In the same interview, Francis explains the value of silent adoration before the tabernacle each evening to remember "what I have done for Christ," but above all to enliven their consciousness " that the Lord remembers me."

Another point is that in the interview touched on the role of women in the Church . The pontiff is pushing for a " theology of women in the Church " to give value to their specific contribution , even in places of responsibility, but warns against "machismo in a skirt ", the claims of feminists who want to make woman equal to man ("In reality women have a different structure to men " ) . Some theologians in vogue immediately applauded to the possibility that "finally" we might have women priests . But the Pope himself, in the interview , said: The woman is essential for the church. Mary, a woman, is more important than the bishops. I say this because we must not confuse the function with the dignity". So the point is to find the specific contribution and dignity of the "feminine genius" - as John Paul II termed it - without wanting to lock up this rediscovery into a simple equivalence of functions.

A rather innovative point mentioned in the conversation is that of collegiality applied to the government of the Church and ecumenical relations.

"I believe that consultation is very important. I do not want token consultations, but real consultations."The consistories [of cardinals], the synods [of bishops] are, for example, important places to make real and active this consultation. We must, however, give them a less rigid form. I do not want token consultations, but real consultations. The consultation group of eight cardinals, this 'outsider' advisory group, is not only my decision, but it is the result of the will of the cardinals, as it was expressed in the general congregations before the conclave. And I want to see that this is a real, not ceremonial consultation."

And again: " We must walk together: the people, the bishops and the pope. Synodality should be lived at various levels. Maybe it is time to change the methods of the Synod of Bishops, because it seems to me that the current method is not dynamic. This will also have ecumenical value, especially with our Orthodox brethren. From them we can learn more about the meaning of episcopal collegiality and the tradition of synodality. The joint effort of reflection, looking at how the church was governed in the early centuries, before the breakup between East and West, will bear fruit in due time.".

In this Pope Francis is somehow a debtor to the visits and meetings of John Paul II with a great many Orthodox and the ecumenical work of Pope Benedict XVI , who years ago asked the Orthodox Churches to help him express the Petrine ministry in a manner acceptable to them and true to the tradition of the undivided Church .

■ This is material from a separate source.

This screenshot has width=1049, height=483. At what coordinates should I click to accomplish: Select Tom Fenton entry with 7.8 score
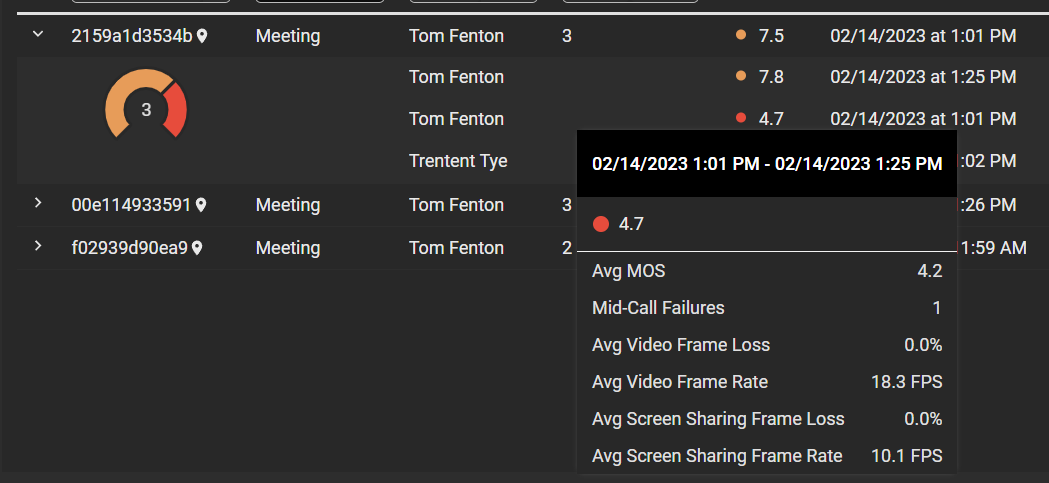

It is not possible to summarize the vast wealth of this conversation/interview : there are still issues such as the relationship between the younger and older Churches, between theology and the people, between laboratories of thought and the churches on the frontiers. For this we invite the reader to refer to the complete text.

But one aspect is still worth a mention: that of the personal attitude of Pope Francis, his heart, when he tries to describe himself: "I am a sinner upon whom the Lord has looked".  He speaks the life of Blessed Peter Faber (1506-1546) , one of the first companions of St. Ignatius of Loyola , so dear to him : ""[His] dialogue with all," the pope says, "even the most remote and even with his opponents; his simple piety, a certain naïveté perhaps, his being available straightaway, his careful interior discernment, the fact that he was a man capable of great and strong decisions but also capable of being so gentle and loving."


" My choices - he adds -  including those related to the day-to-day aspects of life, like the use of a modest car, are related to a spiritual discernment that responds to a need that arises from looking at things, at people and from reading the signs of the times. Discernment in the Lord guides me in my way of governing".